Pourquoi ai-je pensé qu’il pouvait m’être d’un quelconque secours ? Répondre à ma demande d’air. M’envelopper et s’unir à moi quand chaque jour ajoutait à la désunion. Parce que tout dans cet affrontement aurait dû lui faire horreur : ce lien forcé entre le sol et la langue, cet enclavement des êtres, cet agrippement sur des parcelles de territoire, cet émiettement de la terre ? Je l’ai appelé. J’ai dit des mots comme solidarité, combat commun pour la liberté et l’ouverture, lutte pour sa langue… Ai-je dit amour ? Ou don ? Ai-je, face à son silence, crié que lui aussi se cloîtrait dans sa raison comme une camisole de force qu’il se serait passée à lui-même, s’ancrait dans son écriture tel un navire craignant les tempêtes, qu’il pouvait mourir dans les pages qu’il charpentait non comme un mausolée mais un catafalque vide. Il me répondit qu’il ne pouvait utiliser sa langue pour en combattre une autre, que je l’avais mal compris, que la langue était un langage, une architecture de lettres aussi éloignée de toute appartenance que le ciel de la terre. Que me rejoindre à Bruxelles était s’enfermer dans une forteresse. Les miroirs où nos visages devaient se fondre se fendaient. Ce fut le temps de la déchirure. Je parle de la nôtre.

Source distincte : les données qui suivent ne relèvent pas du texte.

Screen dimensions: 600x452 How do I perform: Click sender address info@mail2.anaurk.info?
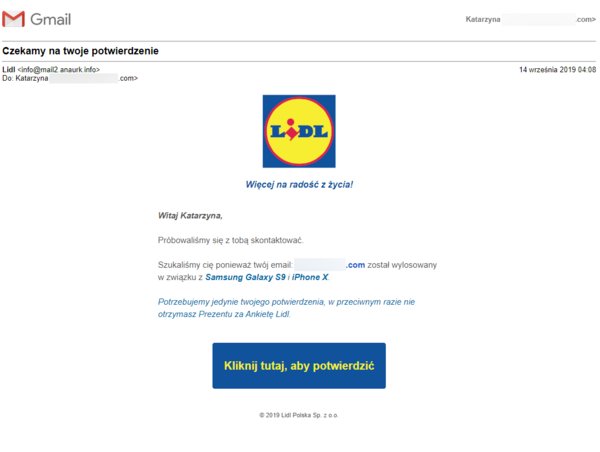[x=59, y=70]
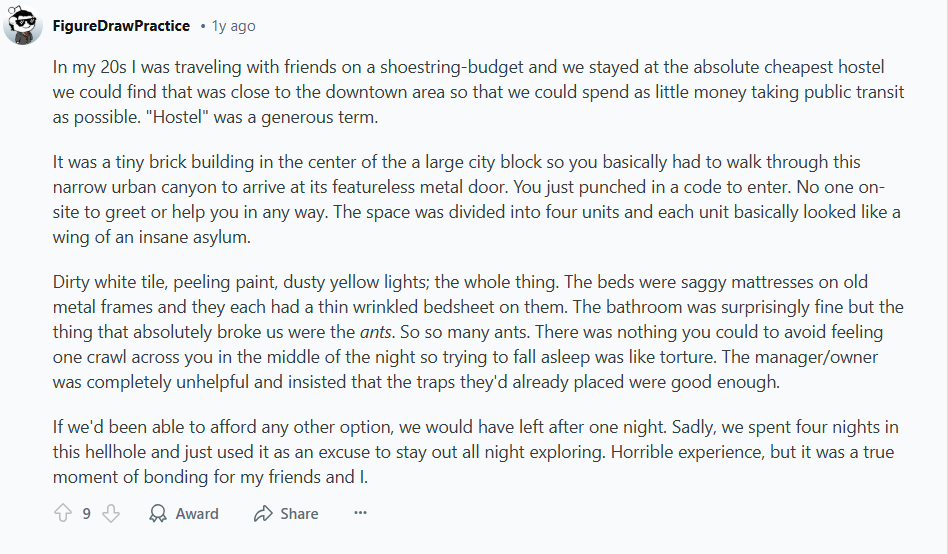This screenshot has width=948, height=554.
Task: Open the FigureDrawPractice username profile link
Action: coord(120,26)
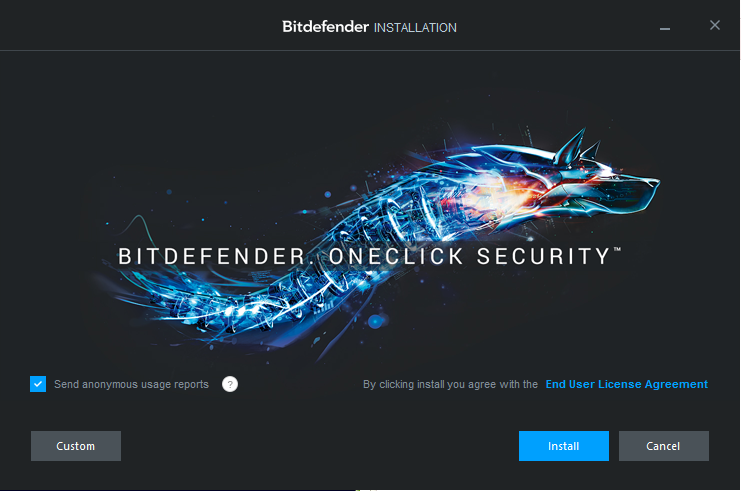Viewport: 741px width, 491px height.
Task: Click the blue orb below the wolf artwork
Action: [x=376, y=322]
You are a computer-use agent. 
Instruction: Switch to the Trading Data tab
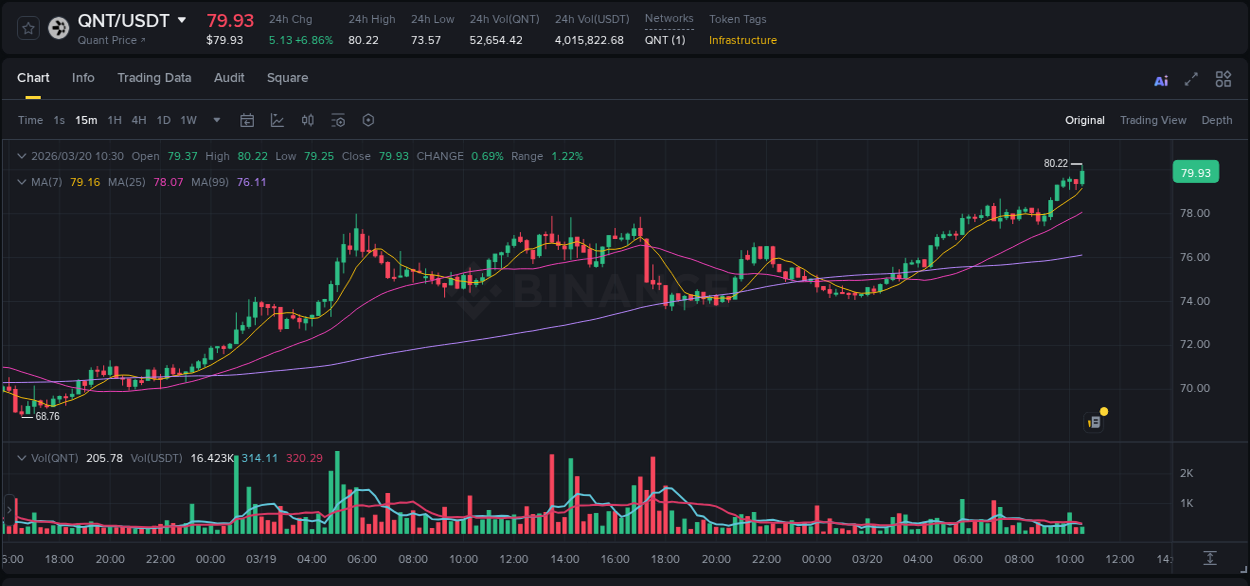click(154, 78)
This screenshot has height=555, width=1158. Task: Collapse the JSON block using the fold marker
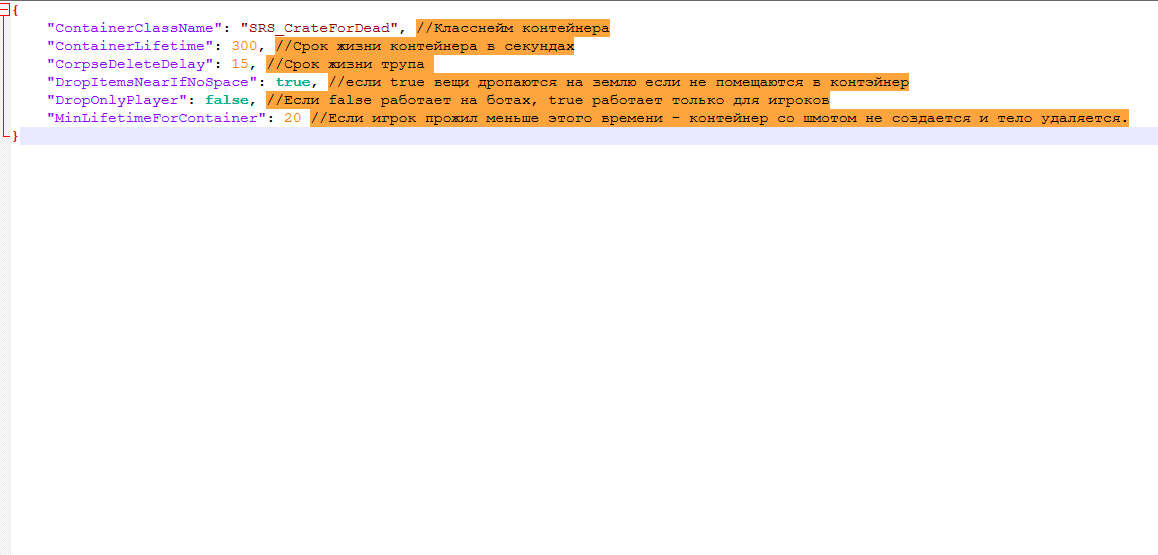(x=6, y=10)
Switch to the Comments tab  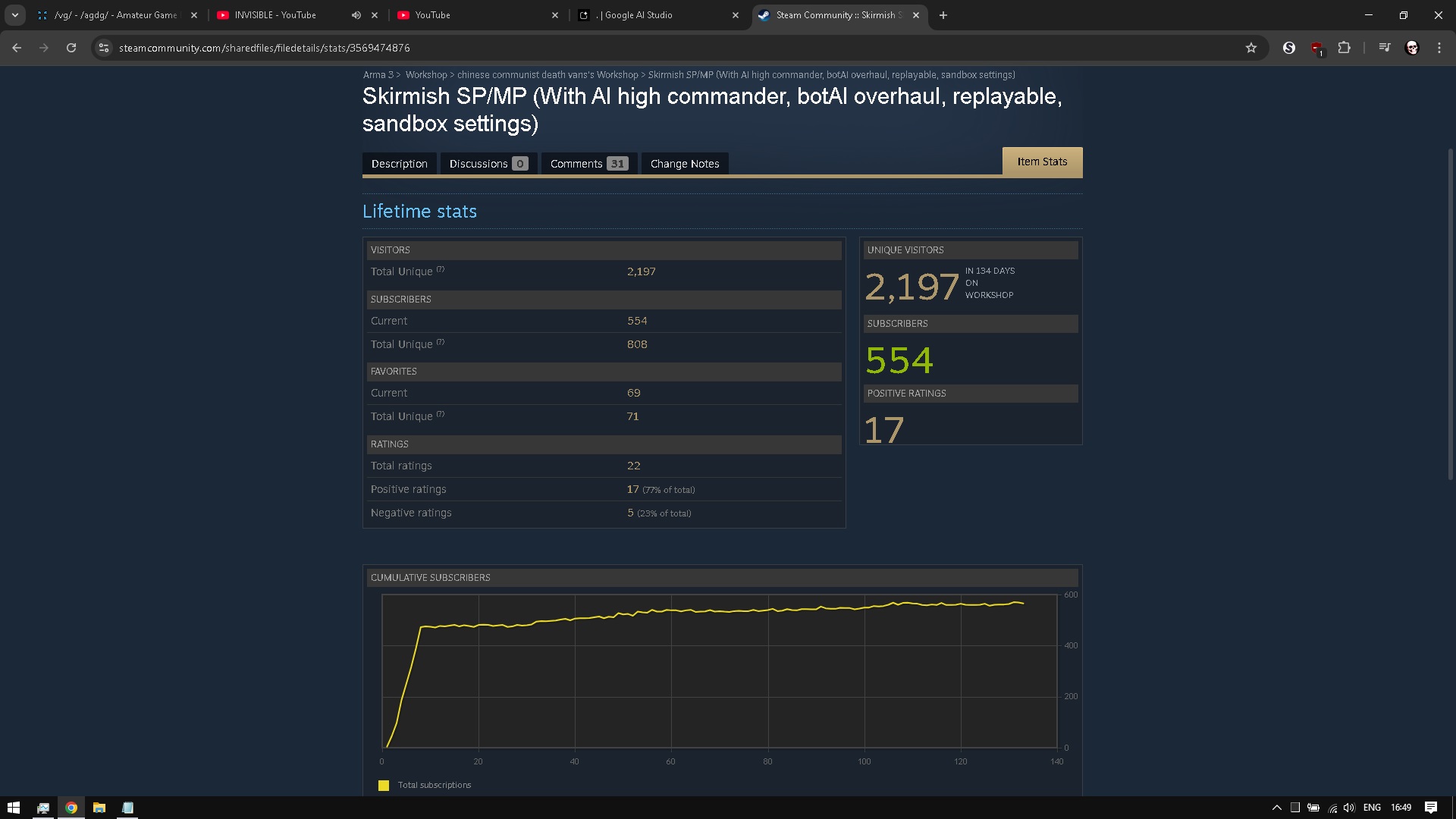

Le silence a suivi. Long. À peine brisé par une tribune ou une interview de celui qui avait été mon amant dans un journal, une nouvelle dans un recueil, histoire écourtée d’un roman avorté. Il n’écrivit plus de livres. Les informations qu’on me donnait de lui évoquaient la boisson, la dérive. Il aurait quitté Paris pour la province, puis d’autres pays. Je finis par effacer les traits de son visage dans ma mémoire.

Jusqu’au jour où la première lettre écrite sur la route me parvint.

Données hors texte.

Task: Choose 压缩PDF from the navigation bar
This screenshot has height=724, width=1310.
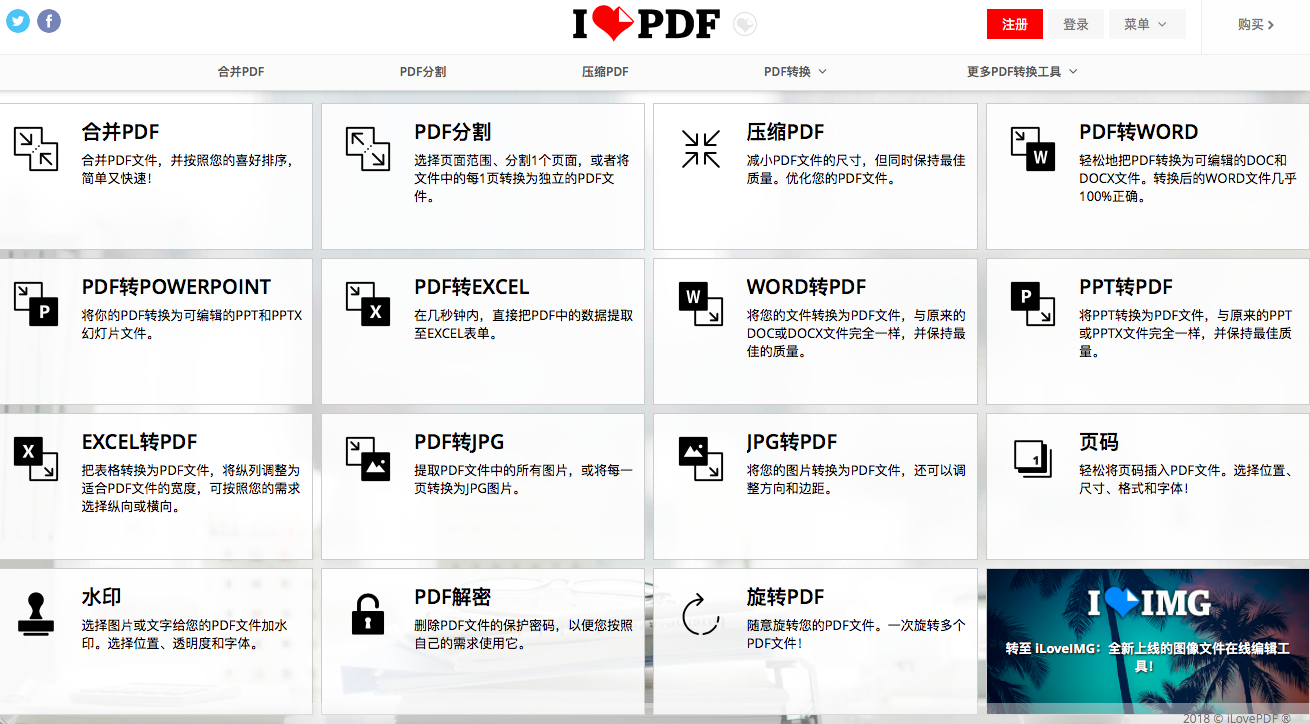Action: 605,72
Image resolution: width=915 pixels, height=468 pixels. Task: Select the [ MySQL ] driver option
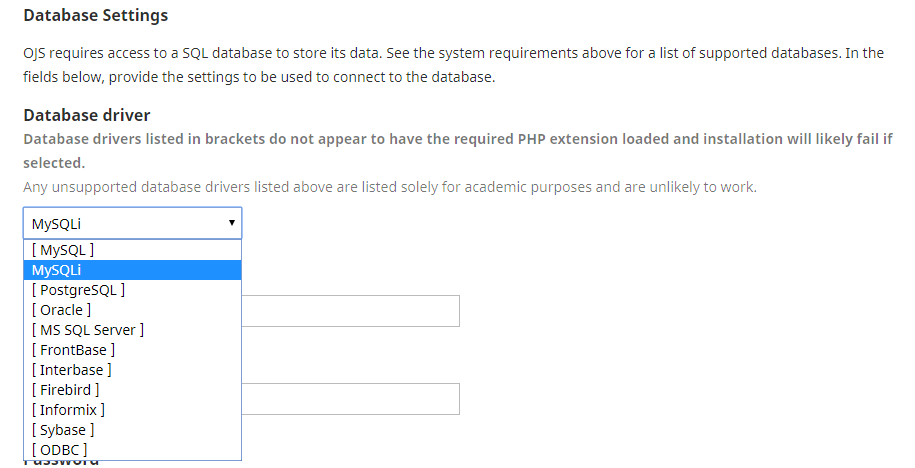(63, 250)
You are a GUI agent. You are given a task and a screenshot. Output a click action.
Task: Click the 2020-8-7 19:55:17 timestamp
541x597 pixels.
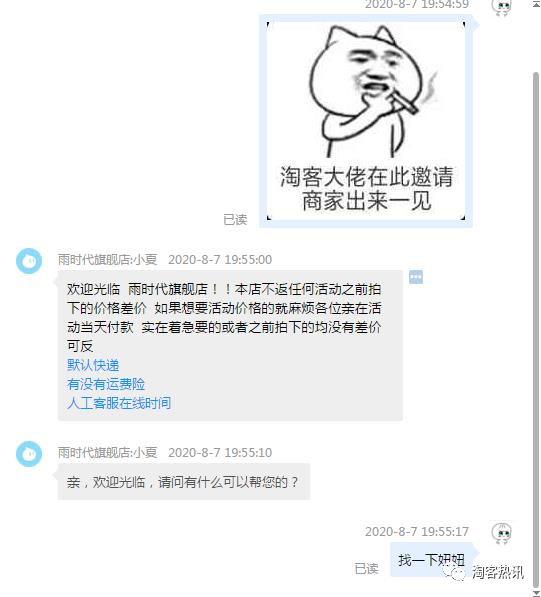pyautogui.click(x=417, y=532)

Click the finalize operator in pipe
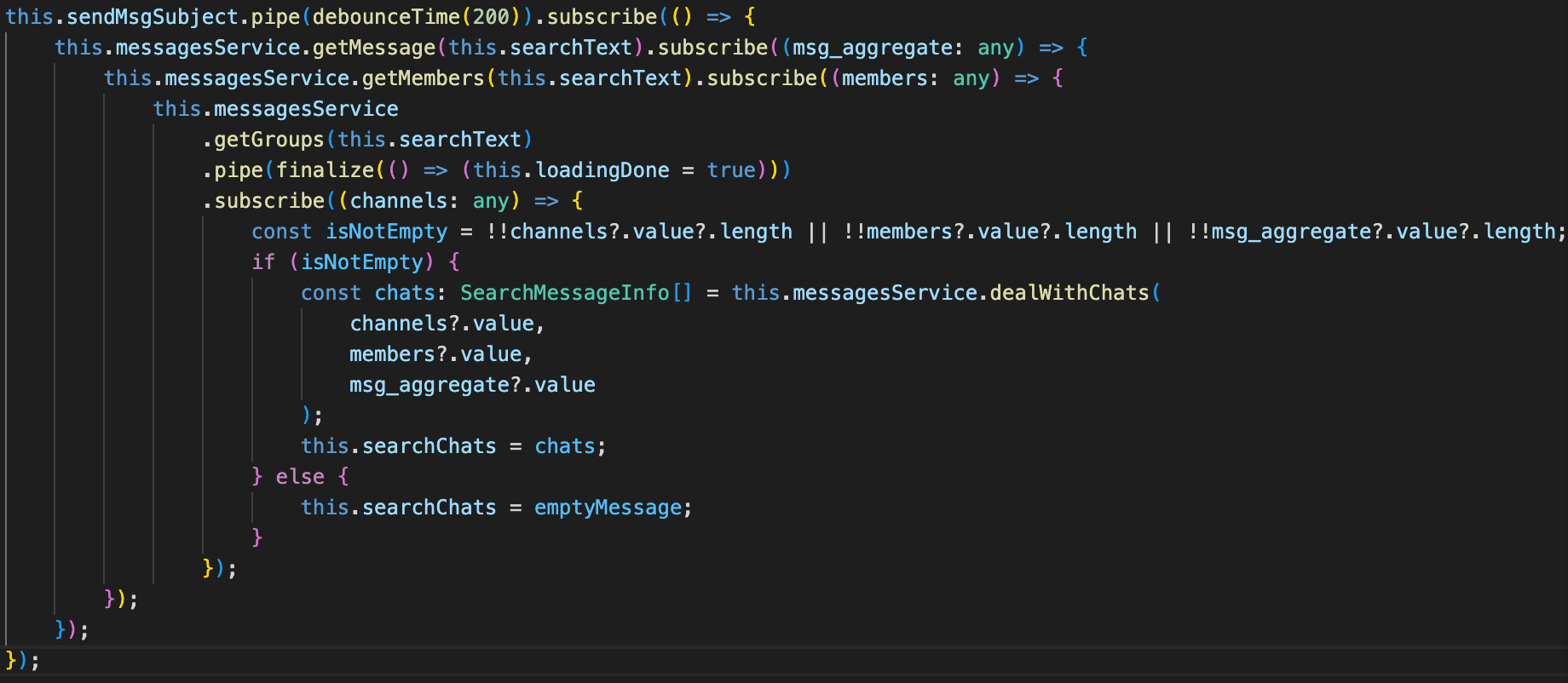325,170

Il avait, de fait, laissé la France. Pris la route vers le sud. Il avait réfléchi à ce que je lui avais lancé au téléphone : l’ancrage dans sa raison, la claustration dans ses mots, la peur des élans et des tempêtes. Il avait voulu se dégager de ses discours, aller à l’inconnu, fouler la poussière des chemins et la laisser couvrir son corps, retrouver les choses dont il ne connaissait plus que les lignes et les êtres dont il ne se rappelait que la silhouette. Il avait marché au hasard, logé dans des refuges de montagne et des auberges de fortune, beaucoup erré. Maintenant il souhaitait, non pas rebrousser chemin, mais le poursuivre, en une nouvelle courbe, vers la ville qu’il avait un jour quittée.

Il répétait mon nom à travers la lettre comme une antienne. Il ne savait pas si j’étais encore là, si je tenais toujours ma librairie près de la galerie Bortier. Si, osait-il avouer, je l’avais attendu. Si oui, il me demandait d’être encore patiente. Il évoquait ce cinéaste allemand qui avait fait la route pour rejoindre son amie de l’autre côté de la frontière. C’était le temps à parcourir la route qui était salvateur. Il voulait laisser, au rythme de ses pas, monter les senteurs de la ville, apparaître ses lumières dans la nuit et, dans le jour, affleurer mon visage.

Son voyage dura plusieurs semaines.

Régulièrement, il posta, à l’ancienne, une lettre où il me faisait part de sa progression. Et il ne s’agissait pas, évidemment, que de son avance sur la carte. Peu à peu dans ses lettres, reprenait forme toute une cité : le tracé des rues, les conversations de café, les fêtes, les drames, les amitiés qu’il avait connues, la figure de son père et le souvenir de sa mère, la librairie où nous nous étions aimés. Tout un roman épistolaire qui me rendait la ville dont j’avais été tant d’années le lien avec lui.

Je compris alors que ce n’était pas une prière qu’il avait formulée en s’engageant sur ce chemin vers Bruxelles et moi, mais une offrande. Un présent enveloppé dans la langue qui avait été son pays.

Paul A. n’est jamais arrivé au bout de son voyage.

Un éditeur a publié ses lettres.

J’ai posé le livre en évidence sur le comptoir de ma librairie.

Dehors, on s’interroge de plus en plus sur la survie de Bruxelles.